“Midsommar” is the newest film by Ari Aster, acclaimed director of movies like “Hereditary” and “The Strange Thing About the Johnsons.” Now if there’s one thing about me, it’s that I’m depressed. More importantly than that, I absolutely loved both of the movies I just mentioned. I thought “Hereditary” was a perfect combination of supernatural horror and family drama, mixing the genres so well that the tragedy itself adds to and becomes a part of the horror before the actual horror even begins. With “Midsommar,” Ari Aster does something similar, starting with a family tragedy and eventually infusing it with the cultish horror that you came for.
Listen, I don’t want to give away too many plot points; this is a film that greatly benefits from you going in as blind as possible. What I will say is, like “Hereditary,” “Midsommar” looks absolutely beautiful, if not more so.
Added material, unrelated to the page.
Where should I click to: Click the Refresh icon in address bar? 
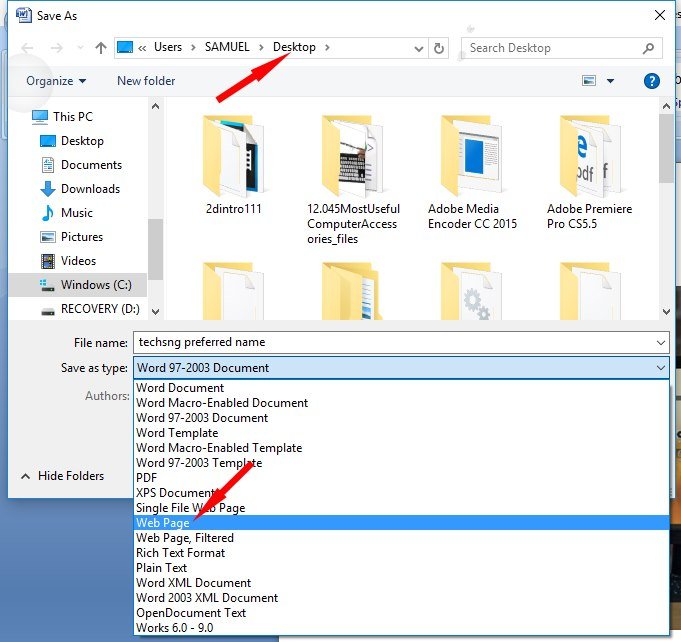[x=439, y=47]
From the dark, dreary opening, to the gorgeously sunlit greenery, this movie made me think to myself, “now this is why I love movies.” I mean, the opening alone, right before the end credits, was mesmerizing and had my eyes glued to the screen; I only wish my butt was glued to my seat because I had to leave every 20 minutes to pee. Rest assured however, I didn’t miss much, because luckily the bathroom was right next to the theatre.
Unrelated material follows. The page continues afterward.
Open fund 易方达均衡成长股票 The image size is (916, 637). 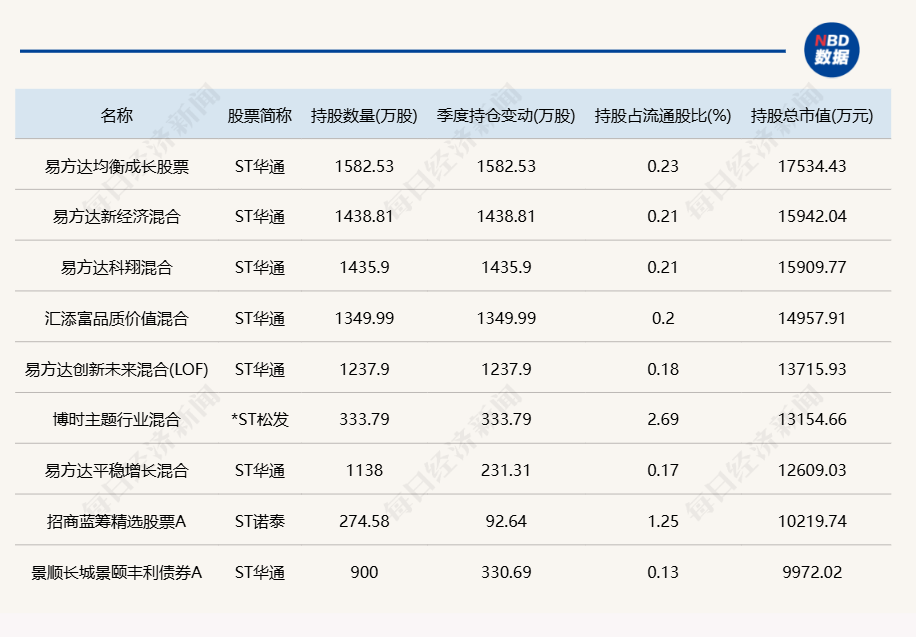point(116,166)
Now you might be wondering, “just how scary is this film?” Like “Hereditary,” this movie creeps along at a slow, methodical pace, becoming increasingly more disturbing to watch. In my opinion, it’s never necessarily scary like “Sinister” or “Insidious” is, but the disturbing antics and actions that take place throughout the movie do make for an uncomfortable experience. “Midsommar” deals with real life horror. Suicide, break ups, and loneliness are all topics that are touched upon. And that’s what I love about Ari Aster. There isn’t a working director today who can portray grief so effectively. You’ve seen tragedies happen in other movies, but you’ve never seen them portrayed so horrifically. When a particular thing happens in this movie, seeing how a character reacts to it is a gut punch. I mean, it’s scary to watch because of how realistic it is. “Midsommar” blends the horror of family tragedy with the horror of a primitive pagan cult to perfection. It’s a fantastic combination, one I never thought I would see, let alone enjoy watching.
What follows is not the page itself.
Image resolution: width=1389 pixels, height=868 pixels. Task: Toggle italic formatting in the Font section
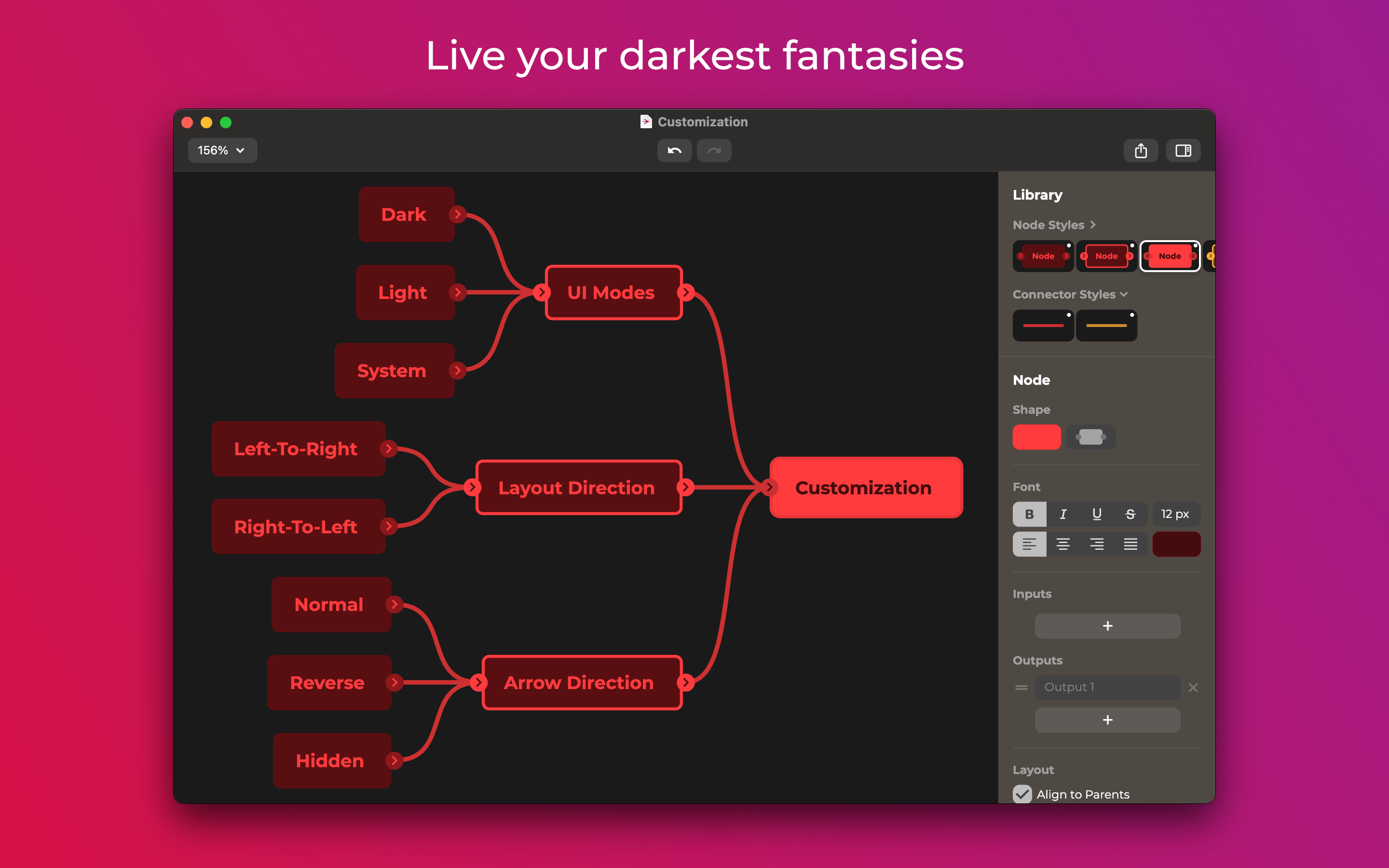(1063, 514)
And like I mentioned, when the pagan cultic shenanigans happen, your jaw will drop. I could feel the tension in the theatre when the first “big” event happened. The suspense in the air was thick. I won’t get into exactly what happens, but it’s certainly worth the wait to get to it. Yes, this is a long movie, but it’s never boring. It’s always beautiful to look at, and there’s always something interesting happening.
A technically amazing drama, “Midsommar” is a gorgeously thought provoking film. This isn’t a movie for everyone because of its uncomfortable subject matter, but I do think it’s more of a crowd-pleaser than “Hereditary.” Unlike that movie, in “Midsommar,” my packed theatre legitimately seemed to enjoy the movie, even if they were saying things like, “that was the weirdest f**king movie I’ve ever seen.” Look, I really loved this movie. It’s not conventional, and it’s not what modern audiences will expect from a horror movie released in 2019, but I for one cannot wait to see it again.